I wouldn't necessarily choose it for all applications though. The AWS
architecture is far more flexible in general. Elastic IPs are invaluable when
it comes to creating a system that can grow over time (seamlessly switch from
a single instance to several fronted by a load balancer in a couple of
minutes). Being able to take complete snapshots of your system on an hourly
basis could well save your business one day. Being able to make a couple of
API calls to attach an extra 1 TB drive to your instance? That's worth losing
a little horsepower over.

It all depends on what you're after; with Rackspace you probably get a faster
machines, but that's at the expense of being able to build a more robust
generic solution for your needs.

------
jfb
We're on Rackspace, and getting murdered by a couple of things:

1\. Not being able to idle a system, or to restore from a system image (some
persistent bug on their side w/r/t setting netmasks on external interfaces, of
all things);

2\. Not being able to buy disk independently of RAM.

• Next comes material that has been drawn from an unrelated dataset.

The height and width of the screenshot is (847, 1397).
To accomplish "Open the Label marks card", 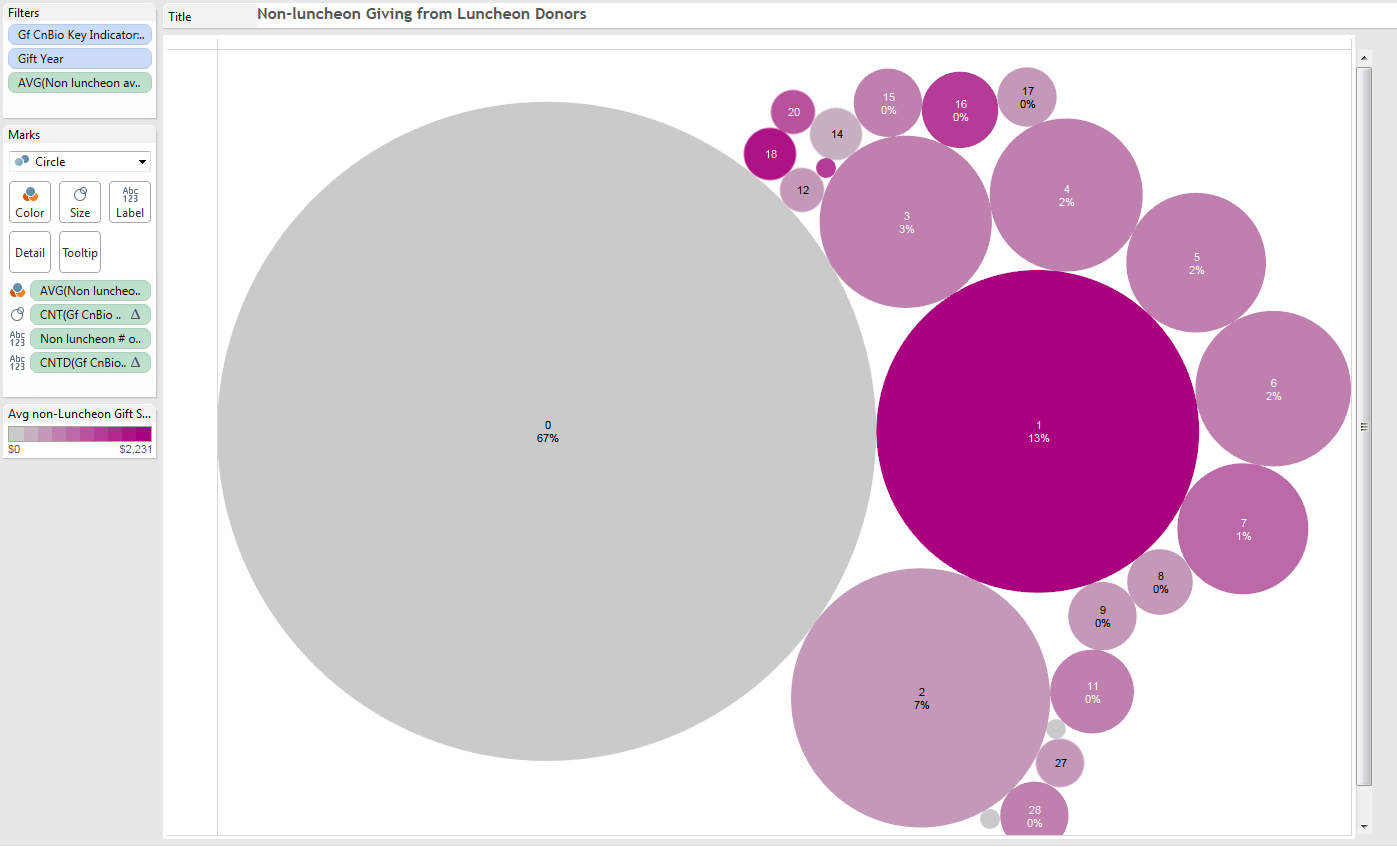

We were moved from DFW to ORD and since then, we haven't seen the random weird
outages that had me pulling out my hair. It hasn't been bad enough to make me
want to move to EC2/some other hosting company, but I do look longingly at,
say, spot instances, which would be a perfect tool for some of our problems.
I'd love it if FreeBSD worked correctly, but I'd also like a pony, so what the
hell.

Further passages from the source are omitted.